Algeria, the CIA, Rape, and the Black Plague

February 4, 2009 - 12:00 am - by Annie Jacobsen
Bill N
2009-02-04 20:39:50

Oscar:

The Chinese and Japanese that died of plague in WWII did so largely because there was no cure. Today there is one, therefore the WWII experience has little, if any, relevance to the situation today.

“Hemorrhagic fever” is a generic term for any fever that also causes bleeding from ruptured blood vessels, usually subdermal resulting in angry-looking spots on the skin (petechaie). Dengue is a hemorrhagic fever, as is yellow fever, ebola and a quantity of others. Their cure and/or treatment depends on which one you’ve got. Dengue and yellow fever are both caused by viruses. We have no cure for any viral disease – none. All we can do is prevent you from getting the individual disease (vaccination) or treat the symptoms if you do get one and hope the body can cure itself. In the case of the bacteria-caused black plague we have several substances (antibiotics) that are poisonous to bacteria but not to humans.
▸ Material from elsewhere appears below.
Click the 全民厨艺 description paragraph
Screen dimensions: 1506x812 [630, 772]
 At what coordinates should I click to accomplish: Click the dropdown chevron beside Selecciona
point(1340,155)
Thus we can inject one or more of them, kill the bacteria and not hurt the human. Kill the bacteria and you cure the disease. We have nothing yet that can kill a virus and not its host, therefore no cure.

In the case of a bio-terror attack, unless we have a year’s notice, it is almost certain that we don’t have enough vaccine already in stock to do much, therefore that “cure” (actually a preventative) is not available. That leaves treating the symptoms, preventing a secondary bacterial infection, and hoping for the best. Note, please, modern medicine has come a long way since WWII and such palliative treatment is not to be sneezed at, but me, I’d rather come down with the plague where there is a definite chance of a cure.